Untuk permintaan “mendesak”, perusahaan harus mengurangi konten dalam waktu empat jam. Untuk semua konten lain yang dilarang, mereka harus melakukannya dalam waktu 24 jam setelah diberi tahu oleh Kementerian. Jika gagal melakukannya, pengontrol dapat menangguhkan layanan atau mengenakan denda besar pada penyedia layanan yang memfasilitasi konten buatan pengguna.
Waktu yang dialokasikan untuk respons sangat singkat, terutama untuk perusahaan yang beroperasi di beberapa zona waktu, dan memberikan beban berat pada perusahaan kecil dengan karyawan lebih sedikit. Human Rights Watch mengatakan kerangka jangka pendek yang tidak masuk akal untuk penghapusan konten dapat membuat penyedia layanan mengambil konten terlebih dahulu untuk memastikan kepatuhan, dan menghentikan penyedia kecil yang tidak memiliki cukup staf untuk menanggapi permintaan semacam itu.
Ketentuan ini tidak menyediakan mekanisme apa pun untuk menggugat perintah Kementerian kepada Perusahaan atau orang yang memposting konten.

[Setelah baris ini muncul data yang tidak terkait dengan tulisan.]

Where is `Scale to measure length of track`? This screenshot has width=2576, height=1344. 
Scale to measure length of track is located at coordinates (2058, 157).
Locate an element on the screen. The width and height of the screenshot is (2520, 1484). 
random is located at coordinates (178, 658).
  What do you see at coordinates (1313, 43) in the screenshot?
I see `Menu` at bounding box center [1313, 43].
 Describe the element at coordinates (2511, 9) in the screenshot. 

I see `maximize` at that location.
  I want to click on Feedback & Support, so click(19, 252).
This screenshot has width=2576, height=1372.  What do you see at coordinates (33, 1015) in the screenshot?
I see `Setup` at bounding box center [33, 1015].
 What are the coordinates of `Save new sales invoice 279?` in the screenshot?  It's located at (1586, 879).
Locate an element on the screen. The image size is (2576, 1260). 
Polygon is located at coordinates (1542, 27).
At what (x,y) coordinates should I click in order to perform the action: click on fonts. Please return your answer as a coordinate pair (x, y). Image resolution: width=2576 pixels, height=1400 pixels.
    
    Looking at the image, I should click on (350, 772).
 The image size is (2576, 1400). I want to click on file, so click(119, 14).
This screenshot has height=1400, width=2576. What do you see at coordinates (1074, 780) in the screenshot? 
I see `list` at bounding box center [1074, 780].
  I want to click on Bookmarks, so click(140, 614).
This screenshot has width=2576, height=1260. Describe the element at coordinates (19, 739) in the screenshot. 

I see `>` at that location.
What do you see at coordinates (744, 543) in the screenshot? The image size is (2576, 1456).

Kurangnya perlindungan praktis dan saluran untuk hasil banding meningkatkan risiko pembuat peraturan menyalahgunakan persyaratan di mana konten diambil.
Berdasarkan peraturan tersebut, perusahaan diwajibkan untuk memberikan akses ke “sistem” dan “data” mereka untuk tujuan “pengawasan” setiap kali diminta oleh pihak berwenang. Perusahaan harus mengizinkan petugas penegak hukum mengakses data elektronik untuk investigasi kriminal untuk kejahatan apa pun yang dapat dihukum hingga dua tahun penjara. Pihak berwenang harus diberi akses langsung ke organisasi atau sejumlah besar informasi yang dikumpulkan dan disimpan oleh perusahaan swasta merupakan masalah serius. Human Rights Watch mengatakan persyaratan seperti itu sangat rentan, cenderung menghindari pengamanan prosedural yang vital, dan dapat dengan mudah melampaui batas yang diperlukan dan proporsional.
Untuk memfasilitasi permintaan akses, setiap perusahaan harus menunjuk penghubung lokal untuk menerima dan memproses permintaan tersebut. Perusahaan yang gagal memberikan akses kepada regulator dan penegak hukum akan menghadapi hukuman mulai dari peringatan tertulis hingga pembatalan pendaftaran mereka. Kebutuhan untuk menunjuk penghubung lokal di Indonesia akan memberikan tekanan pada perusahaan untuk mematuhi tuntutan asing untuk penghapusan konten, dan pasti akan mengarah pada peningkatan sensor yang tidak perlu dan kompromi terhadap privasi dan hak masyarakat untuk mengakses informasi.
“MR5 adalah bencana hak asasi manusia yang menghancurkan kebebasan berekspresi di Indonesia dan tidak boleh digunakan dalam bentuknya saat ini,” kata Lakhtir. “Pemerintah Indonesia harus segera menangguhkan peraturan tersebut dan memulai proses konsultasi dengan pemangku kepentingan dan kelompok masyarakat sipil atas dasar bahwa setiap peraturan baru atau yang diubah harus mematuhi standar internasional untuk privasi dan kebebasan berekspresi.”
More Stories
Indonesia Memperkenalkan Undang-undang Visa yang Lebih Ketat: 15 Hal yang Perlu Diketahui Wisatawan dan Harus Dihindari
Presiden Indonesia membuka rumah sakit swasta di ibu kota baru
Tur online Yili 2024 episode Indonesia kini telah tersedia!